Observation keeps them apart.

Observation finds the principles overlapping and dominating one another. It sees confusions formed and transitions made from one to another.

Observation finds united what it took at first to be absolutely separated, and there separated what it considered connected.

Hence, observation holds the unbroken self-sameness of being.

But it also gets tormented with instances in that being such as:

  • the essential marks of an animal
  • the marks of a plant

This robs it of every determination, silence the universality it reached, and reduce it again to unreflective observation and description.

'248' Observation, which confines itself to what is simple, thus finds its principle confused by its object.

This is because what is determined must by its very nature get lost in its opposite.

Reason, therefore, must pass from that inert stable characteristic and go on to observe it as it really is in truth, viz. as relating itself to its opposite.

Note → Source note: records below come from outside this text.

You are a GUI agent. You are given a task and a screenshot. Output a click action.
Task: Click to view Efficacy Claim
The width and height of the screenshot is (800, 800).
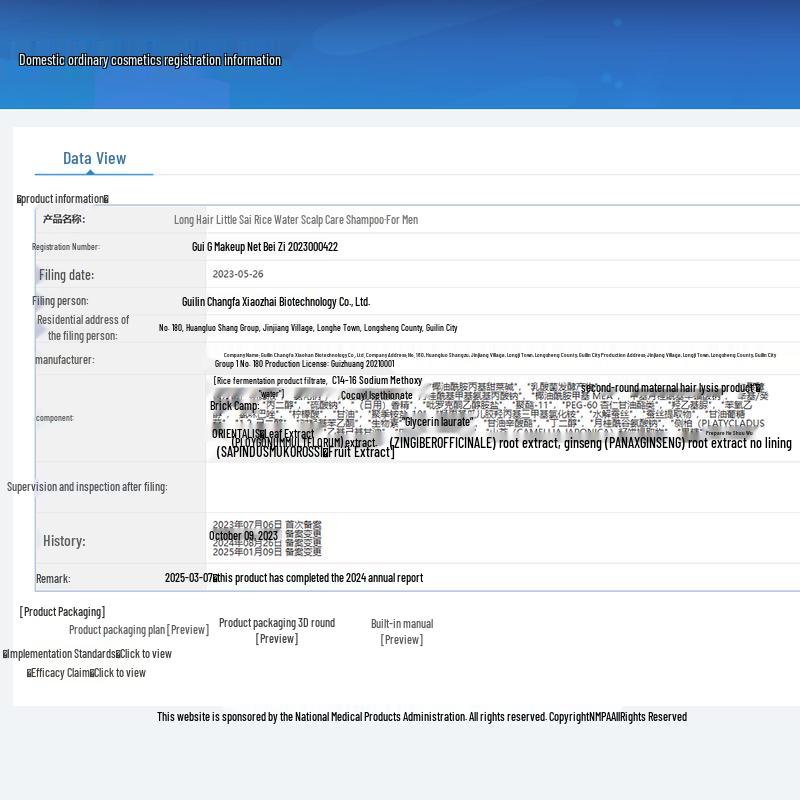pos(119,673)
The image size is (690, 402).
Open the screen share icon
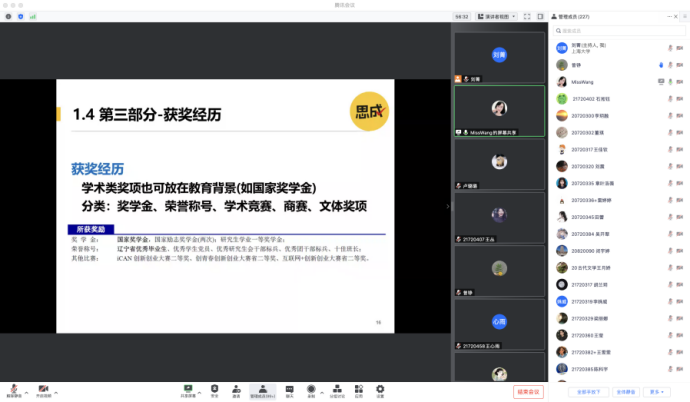point(188,389)
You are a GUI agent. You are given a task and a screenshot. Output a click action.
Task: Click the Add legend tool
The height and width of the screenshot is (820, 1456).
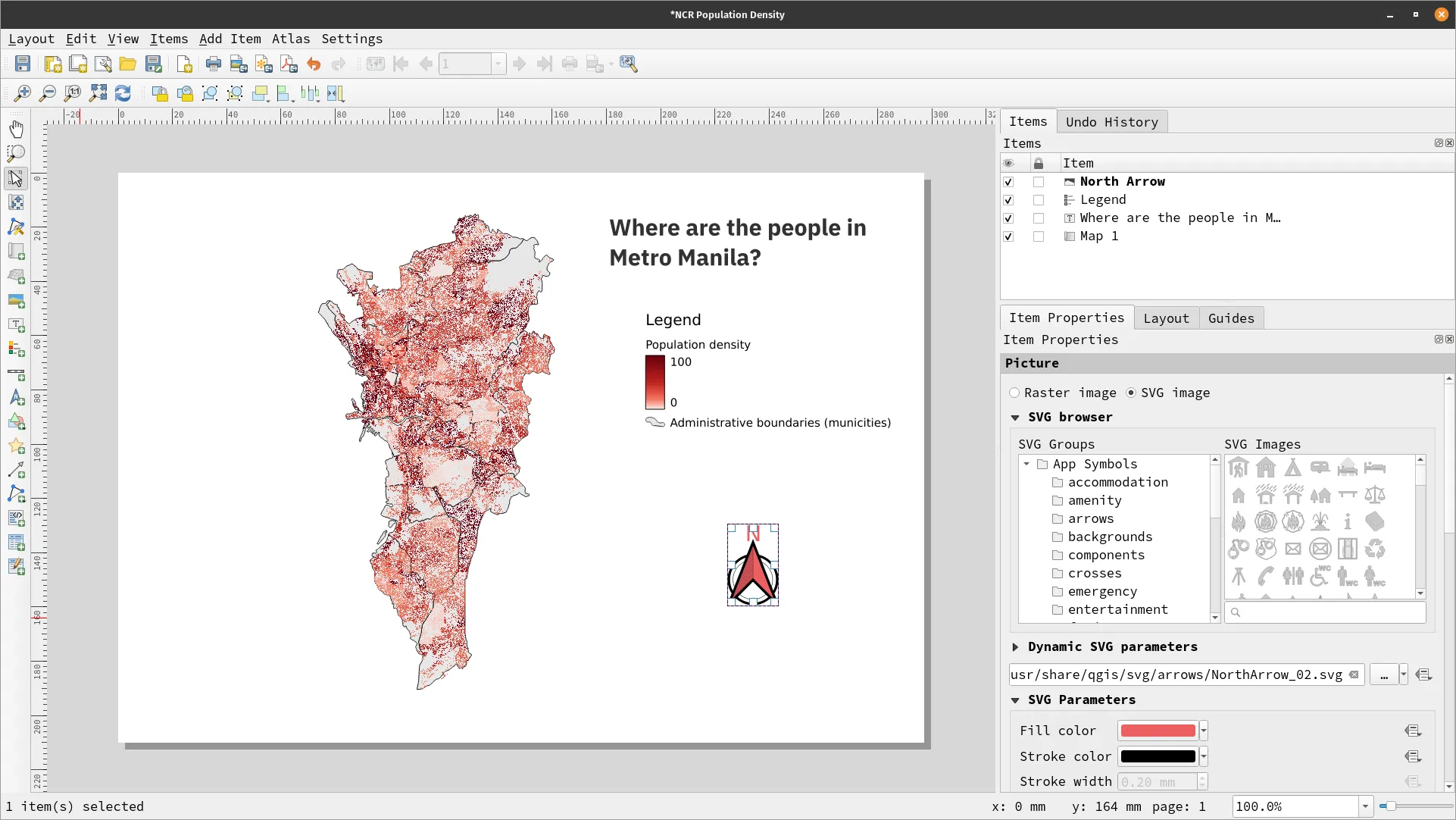click(x=16, y=349)
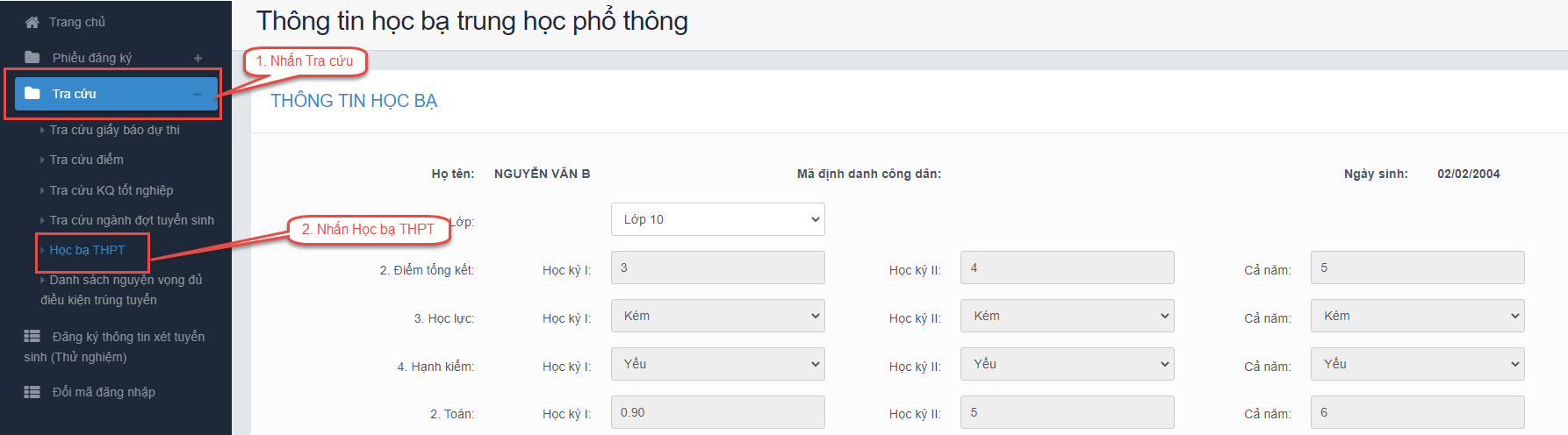Click Toán Học kỳ II score field

coord(1067,412)
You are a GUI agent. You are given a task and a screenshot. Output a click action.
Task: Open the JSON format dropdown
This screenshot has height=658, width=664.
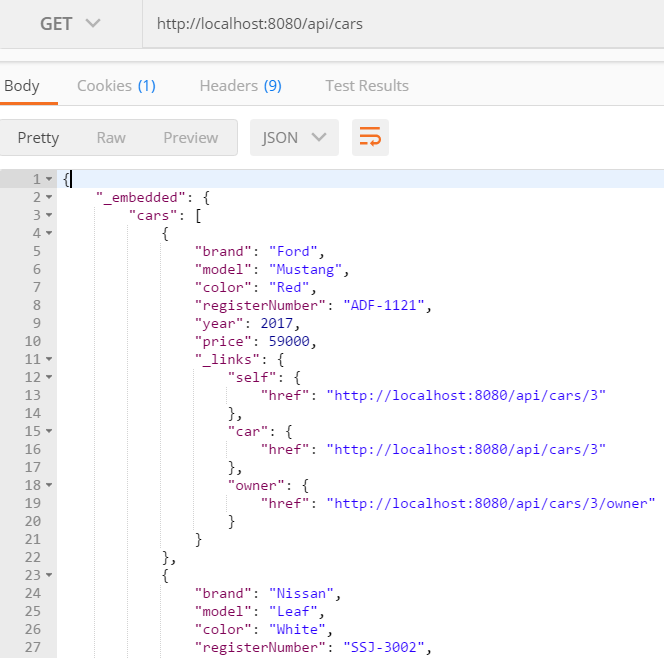click(294, 137)
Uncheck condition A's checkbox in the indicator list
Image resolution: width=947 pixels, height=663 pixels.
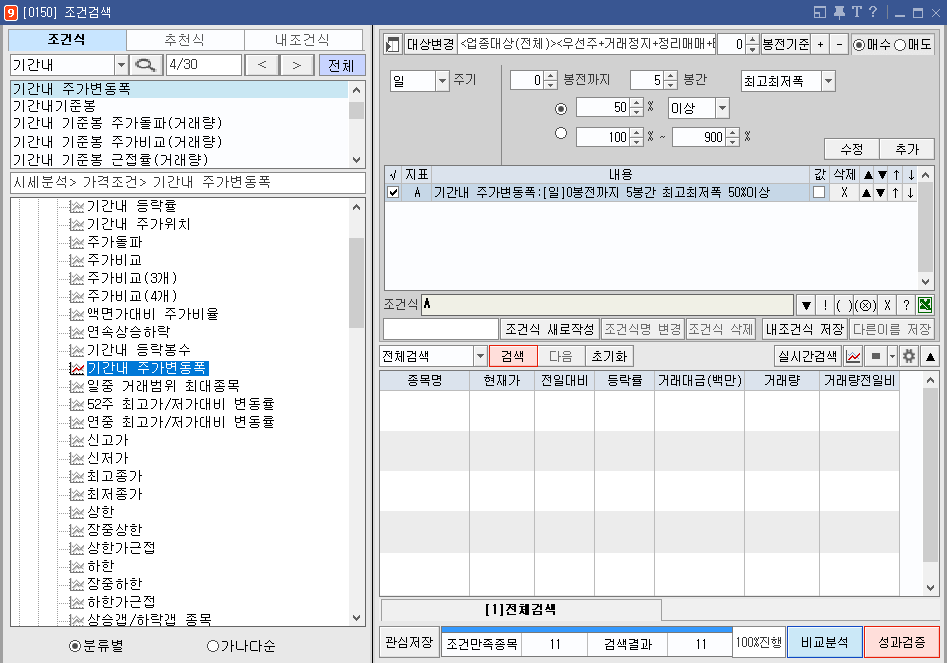393,192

“Essential marks” are passive characteristics. When expressed and apprehended as simple, these marks do not bring out what constitutes their real nature. These marks are really vanishing moments of its process of withdrawing and betaking itself into itself.

The instinct of reason now arrives at looking for the characteristic in the light of its true nature. This characteristic is that of essentially:

  • passing over into its opposite
  • not existing apart by itself and for its own sake.

Reason thus seeks after the Law and the notion of law, as existing reality.

But this feature of concrete reality will disappear before reason.

The aspects of the law will become for it mere moments or abstractions. In this way, the law comes to light in the nature of the notion, which has destroyed within itself the indifferent subsistence of sensuous reality.